简体   繁体   中英

IEnumerable takes too long to process when filtering on it

I have a feeling I know that what the reason is for this behavior, but I don't know what the best way of resolving it will be.

I have built a LinqToSQL query:

public IEnumerable<AllConditionByCountry> GenerateConditions(int paramCountryId)
{
    var AllConditionsByCountry =
            (from cd in db.tblConditionDescriptions...
             join...
             join...
             select new AllConditionByCountry
             {
                 CountryID = cd.CountryID,
                 ConditionDescription = cd.ConditionDescription,
                 ConditionID = cd.ConditionID,
             ...
             ...
            }).OrderBy(x => x.CountryID).AsEnumerable<AllConditionByCountry>();

    return AllConditionsByCountry;
}

This query returns about 9500+ rows of data.

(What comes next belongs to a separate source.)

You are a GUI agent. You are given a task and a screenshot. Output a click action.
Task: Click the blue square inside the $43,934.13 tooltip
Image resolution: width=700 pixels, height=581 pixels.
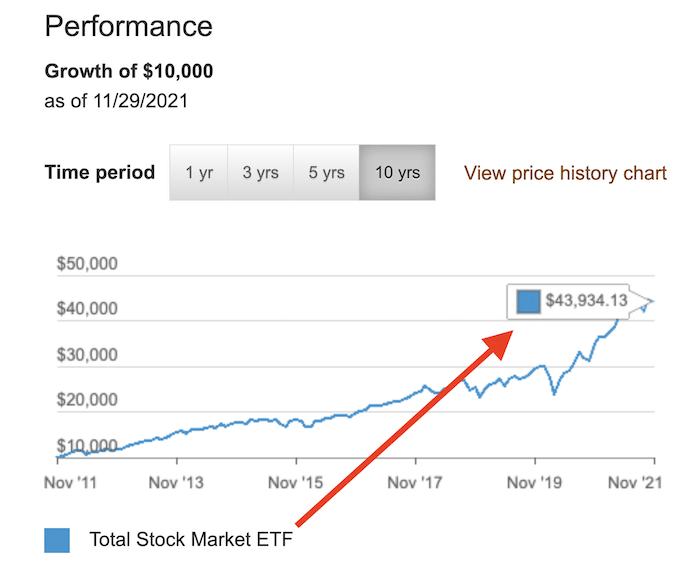click(529, 300)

I'm calling this from my Controller like so:

svcGenerateConditions generateConditions = new svcGenerateConditions(db);
IEnumerable<AllConditionByCountry> AllConditionsByCountry;
AllConditionsByCountry = generateConditions.GenerateConditions(1);

Which then I'm looping through:

foreach (var record in AllConditionsByCountry)
{
    ...
    ...
    ...

This is where I think the issue is:

var rList = AllConditionsByCountry
           .Where(x => x.ConditionID == conditionID)
           .Select(x => x)
           .AsEnumerable();

I'm doing an nested loop based off the data that I'm gathering from the above query (utilizing the original data I'm getting from AllConditionByCountry . I think this is where my issue lies. When it is doing the filter on the data, it SLOWS down greatly.

Basically this process writes out a bunch of files (.json, .html) I've tested this at first using just ADO.Net and to run through all of these records it took about 4 seconds. Using EF (stored procedure or LinqToSql) it takes minutes.

Is there anything I should do with my types of lists that I'm using or is that just the price of using LinqToSql?

I've tried to return List<AllConditionByCountry> , IQueryable , IEnumerable from my GenerateConditions method. List took a very long time (similar to what I'm seeing now). IQueryable I got errors when I tried to do the 2nd filter (Query results cannot be enumerated more than once).

I have run this same Linq statement in LinqPad and it returns in less than a second.

I'm happy to add any additional information.

Please let me know.

Edit:

foreach (var record in AllConditionsByCountry)
{
    ...
    ...
    ...
    var rList = AllConditionsByCountry
               .Where(x => x.ConditionID == conditionID)
               .Select(x => x)
               .AsEnumerable();                        
    conditionDescriptionTypeID = item.ConditionDescriptionTypeId;
    id = conditionDescriptionTypeID + "_" + count.ToString();              
    ...
    ...
}

TL;DR: You're making 9895 queries against the database instead of one. You need to rewrite your query such that only one is executed. Look into how IEnumerable works for some hints into doing this.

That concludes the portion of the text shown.